Observado: a diferença é real e repetível. Não é sugestão nem memória selectiva — testei ontem à noite em sentido inverso e o resultado foi o mesmo.
Amplamente aceite: a sensação de "frio" numa superfície não depende principalmente da sua temperatura, mas da taxa a que extrai calor da pele. A grandeza física relevante chama-se efusividade térmica — uma combinação de condutividade (k), densidade (ρ) e calor específico (c) expressa como e = √(k · ρ · c). Superfícies com efusividade alta retiram energia à pele mais rapidamente; o sistema nervoso interpreta esse fluxo elevado como "frio".
Para cerâmica vidrada, k está na ordem de 1 W/(m·K). Para fibra têxtil comprimida, k cai para cerca de 0,05 W/(m·K) — aproximadamente vinte vezes menor. O fluxo de calor para o azulejo é substancialmente maior por segundo de contacto; o termómetro da pele regista isso como temperatura baixa, mesmo que o termómetro de mercúrio marcasse igual nos dois.

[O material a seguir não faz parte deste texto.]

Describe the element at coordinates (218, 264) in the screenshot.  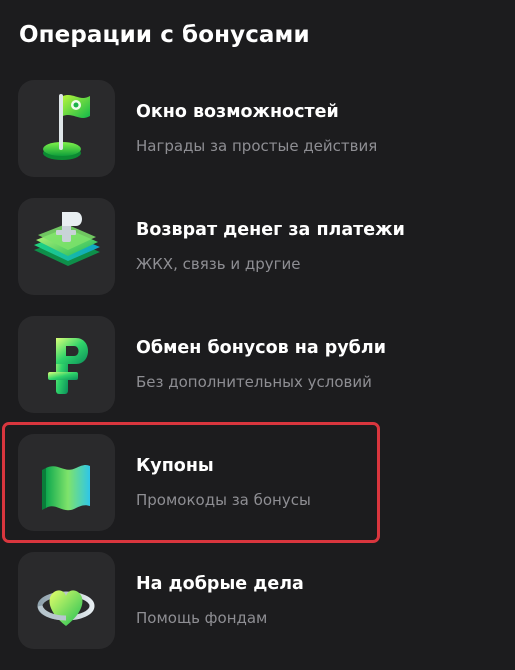
I see `item-subtitle: ЖКХ, связь и другие` at that location.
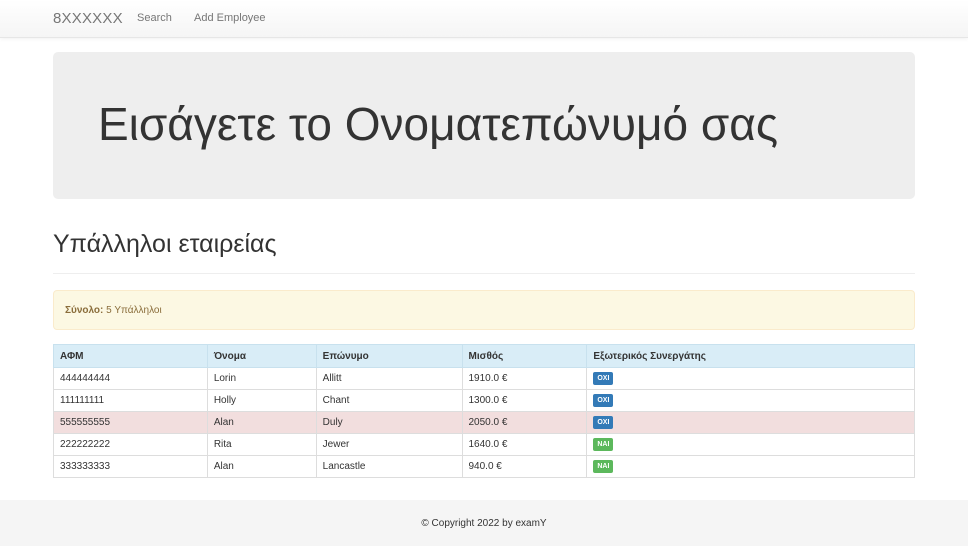  What do you see at coordinates (524, 422) in the screenshot?
I see `cell-salary: 2050.0 €` at bounding box center [524, 422].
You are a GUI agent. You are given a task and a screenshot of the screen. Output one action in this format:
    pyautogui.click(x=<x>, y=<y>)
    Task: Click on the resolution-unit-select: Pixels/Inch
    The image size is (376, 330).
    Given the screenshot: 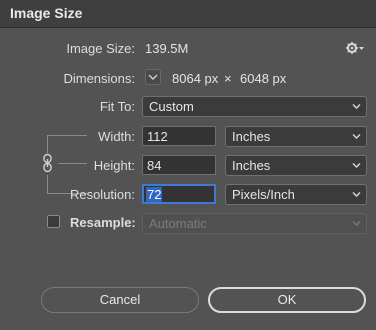 What is the action you would take?
    pyautogui.click(x=296, y=194)
    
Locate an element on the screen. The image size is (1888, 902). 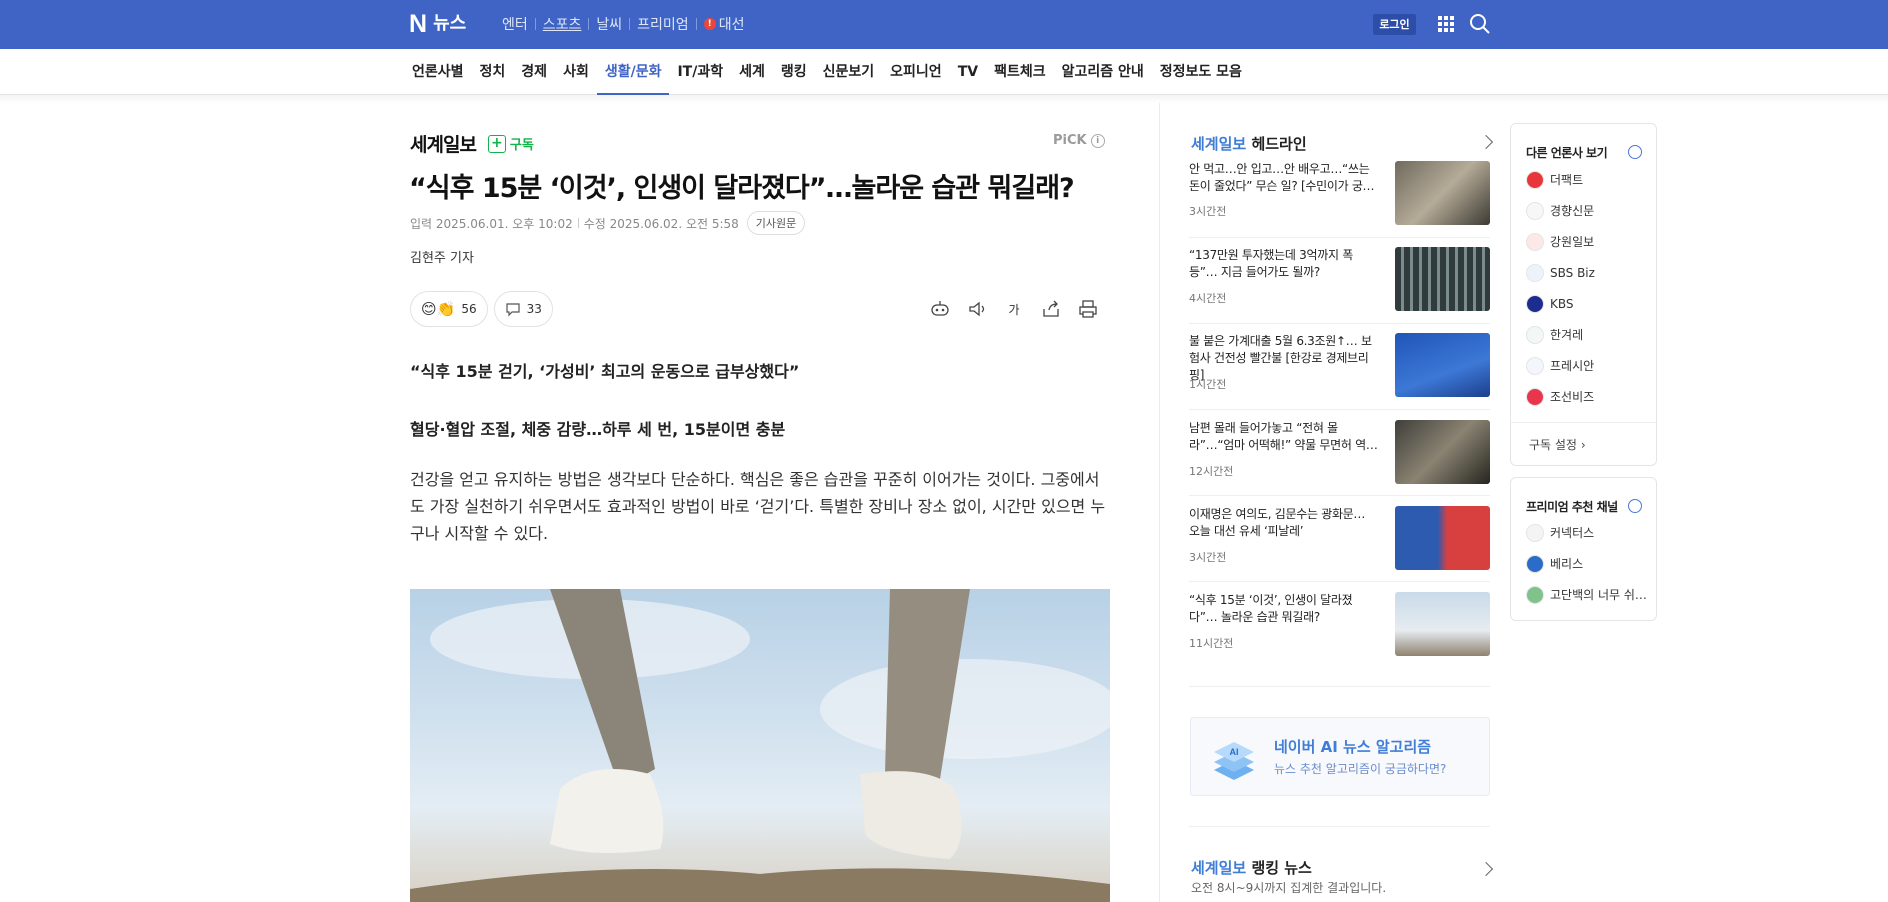
reporter-byline: 김현주 기자 is located at coordinates (442, 256).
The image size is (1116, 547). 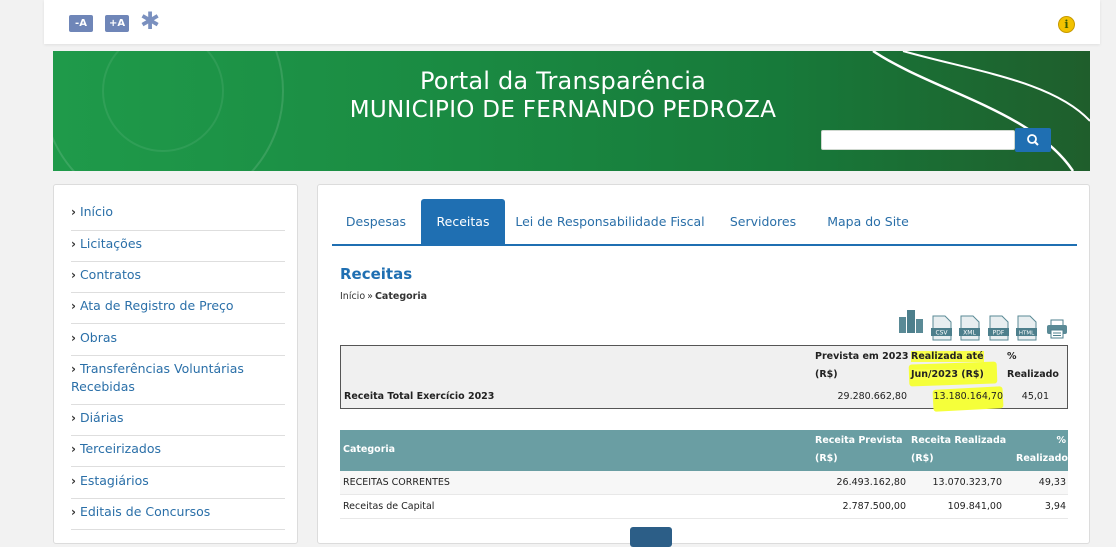 What do you see at coordinates (1052, 482) in the screenshot?
I see `cell-pct: 49,33` at bounding box center [1052, 482].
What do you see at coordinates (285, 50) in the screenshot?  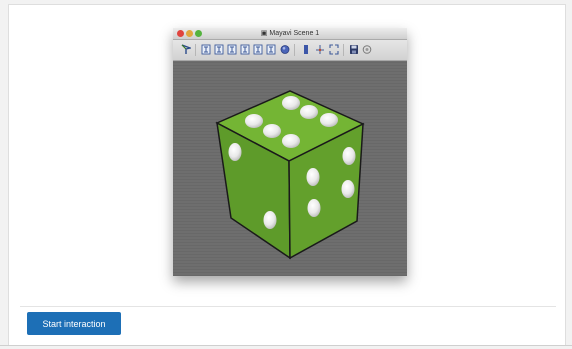 I see `isometric-view-icon` at bounding box center [285, 50].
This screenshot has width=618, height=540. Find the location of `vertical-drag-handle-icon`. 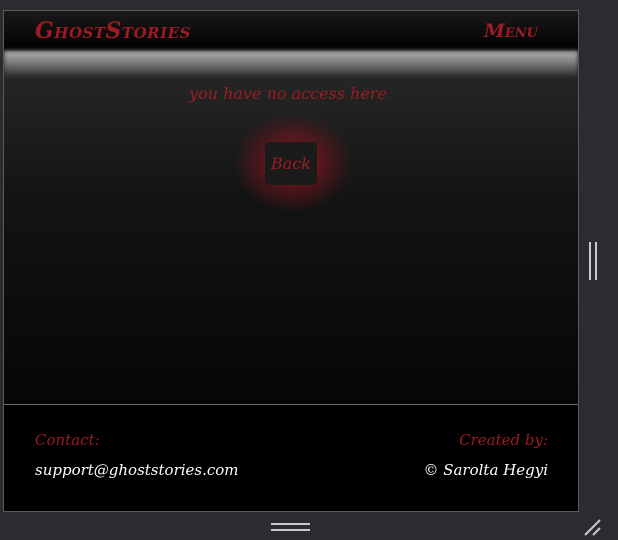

Suponho que o ar aprisionado entre as fibras do tapete reforça o efeito — k do ar seco é ~0,025 W/(m·K), ainda menor do que a fibra — mas não consigo separar as duas contribuições sem uma montagem experimental que não tenho aqui em casa. Fica em aberto.
O que me fica desta manhã: a pele não mede temperatura; mede fluxo de calor. É um sensor de condução, não de estado termodinâmico. A mesma lógica explica por que uma panela de inox na bancada parece mais fria do que a tábua de corte ao lado, mesmo com um termómetro de contacto a mostrar o mesmo valor em ambas. A "frieza" é uma propriedade da interacção entre material e observador, não uma propriedade só do objecto. Parece razoável dizer que metade das queixas de "chão gelado" são, na verdade, queixas sobre efusividade.